Saturday, September 3, 2011

Greece Has Had Enough Cutting

Let's think of a family who makes $50,000 but recently found a credit card sent in the mail with a credit limit of $100,000.  The family has a boat load of fun using the credit card.  They take trips to Disney, buy new cars, buy the kids all new clothes, I-pods, phones and give them each cars when they turn 16.  The kids love their parents for all the swell stuff they shower their kids with and all the fun vacations they have gone on to exotic locations.

One day a letter shows up in the mail that says, "Your credit limit has been reached.  Your card has been cancelled.  Please begin repaying the $100,000 you owe at the payment rate of $1,000 per month.  Thank you for your business."

In an instant the family goes from living large to having to live like paupers.  Mom has to get a 2nd job, the kids have to give their cars back since the family can't afford the payments, no more vacations, dad is stressed and fighting with mom, the kids have to start shopping at discount stores and are embarrassed by their line of clothing, etc....

No one is happy.

Now let's look at Greece....and remember Greece is simply a foreshadowing for what is coming for every Western country who believed they could live off debt forever.

The Greek government is saying that the country has taken about as much austerity (government cuts) as it can stand.

“It’s killing us,” says one Greek cabinet minister.

Athens can’t force through another round cuts to pay pensions and social services: “An angry population will take matters into its own hands, the government will collapse and we may end up with political crisis in a near-bankrupt euro-zone country which nobody will know how to control.”

The suspension of talks between Greece and its creditors Friday highlights the Greek dilemma. Slow economic growth and increased budget deficits move the European Union, European Central Bank and the International Monetary Fund—the “troika”—to demand still more cuts to cover the gap.
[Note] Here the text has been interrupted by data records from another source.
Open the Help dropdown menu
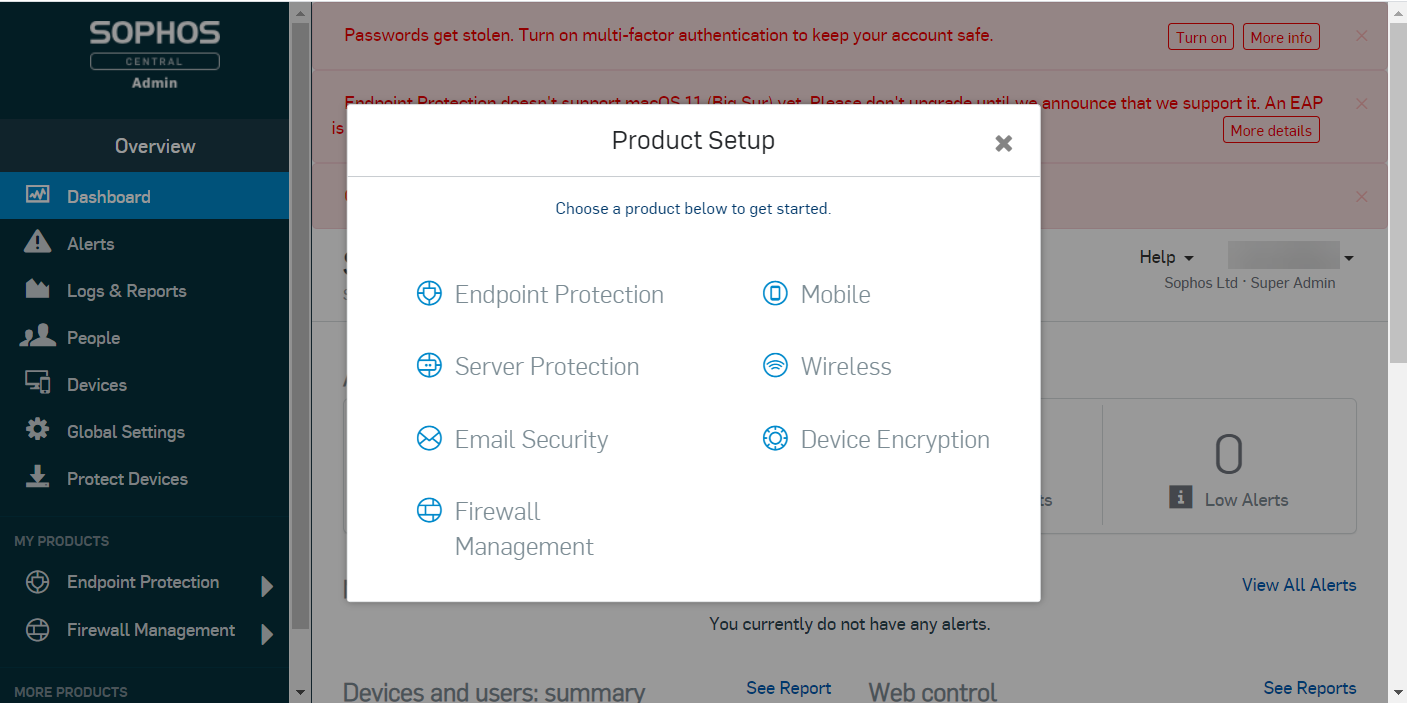The image size is (1407, 703). (1166, 258)
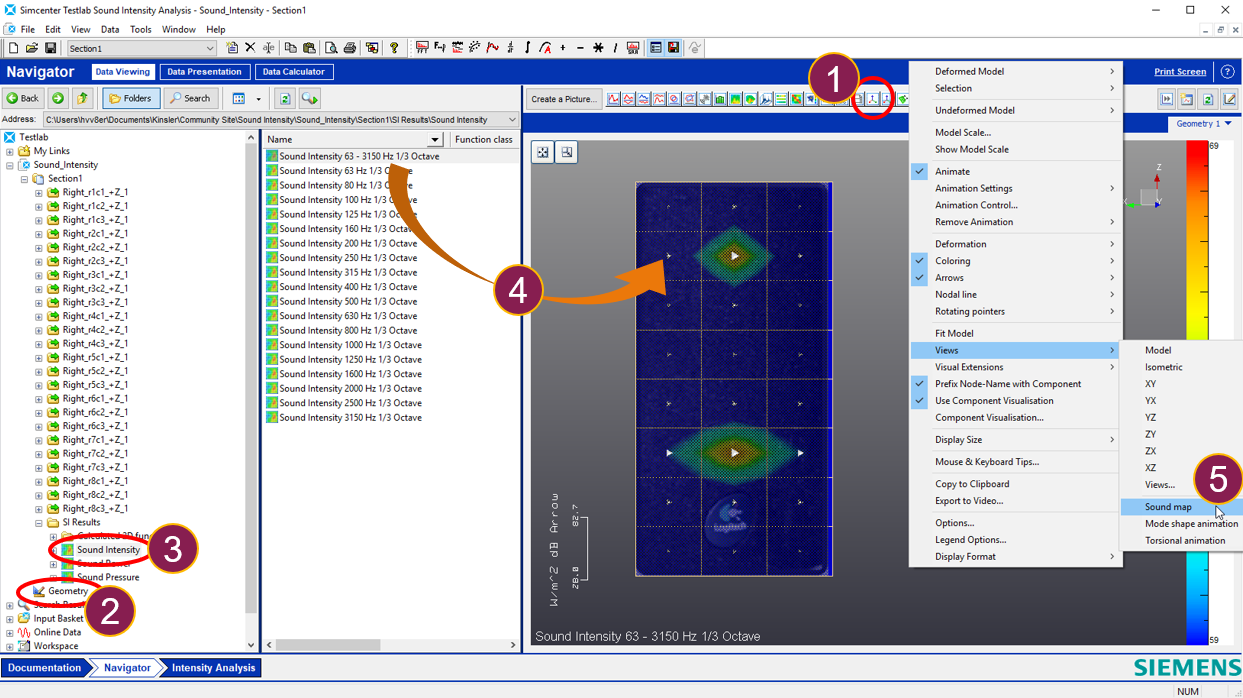
Task: Click the Up one level folder icon
Action: [x=82, y=98]
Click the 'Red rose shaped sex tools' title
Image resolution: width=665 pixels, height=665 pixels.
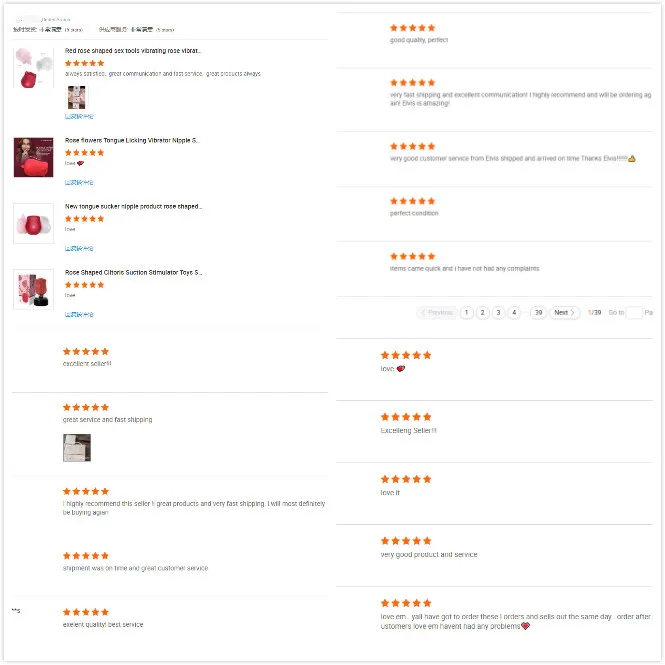(133, 50)
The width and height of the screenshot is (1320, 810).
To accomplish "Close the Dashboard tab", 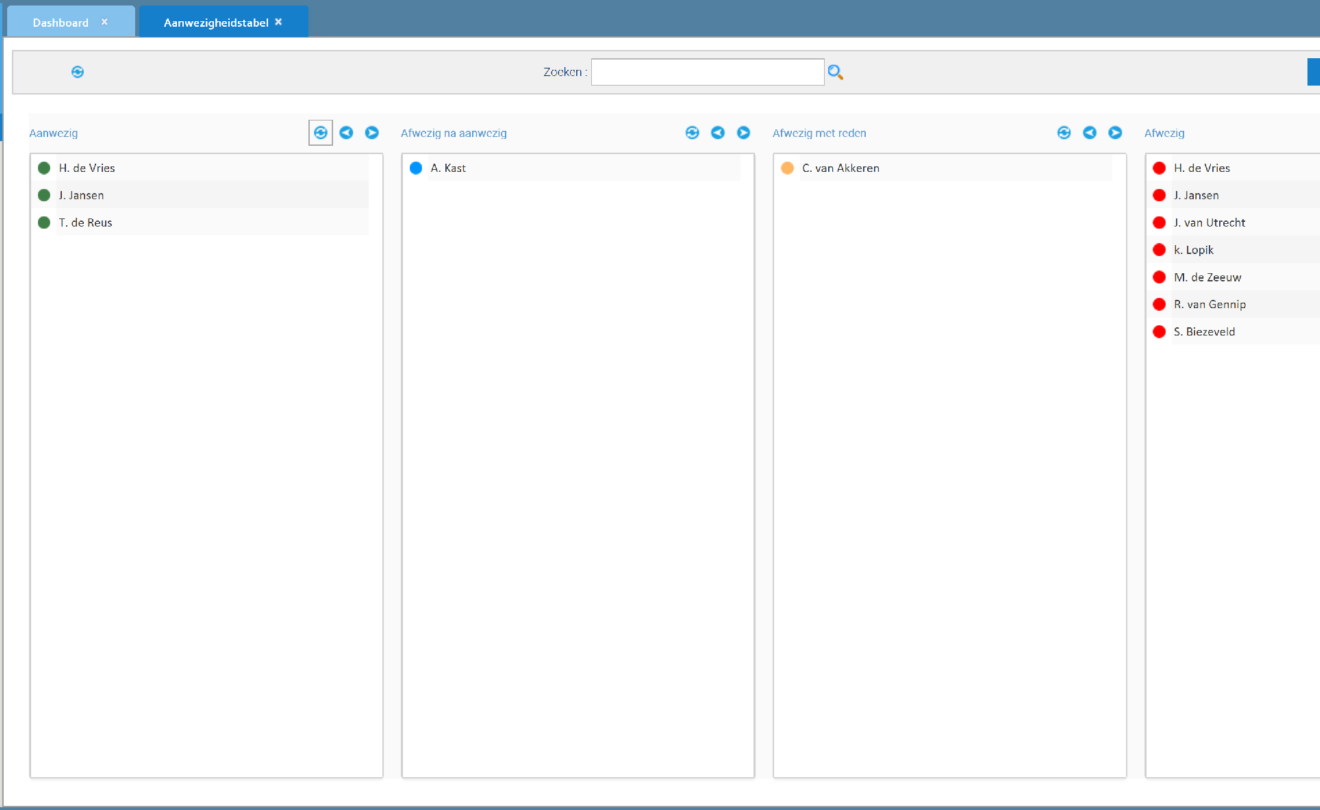I will click(105, 22).
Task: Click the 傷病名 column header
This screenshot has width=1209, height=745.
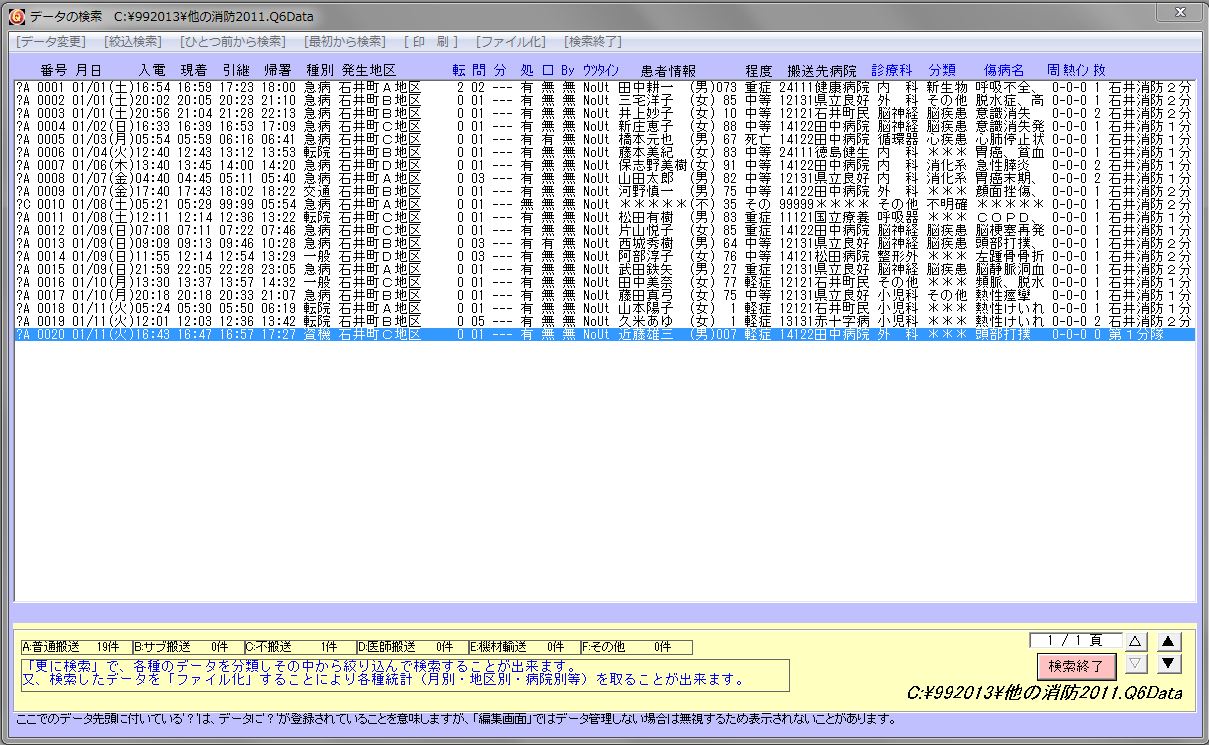Action: pos(1004,70)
The Greeks see that as a recipe for a protracted recession, chronic deficits and an unhappy population.

See it here; http://blogs.wsj.com/source/2011/09/02/greece-has-its-fill-of-austerity/

Just like our unhappy family forced to pay back it's debts....so is the population of Greece becoming unhappy.  And unhappiness can lead to anger and an angry population will take matters into its own hands which leads to collapse and political crisis.

Is anyone out there willing to give Greece some money? 

Greece is small but the story is the same as it extends to Spain, Portugal, Italy, then France, Germany and then the U.S.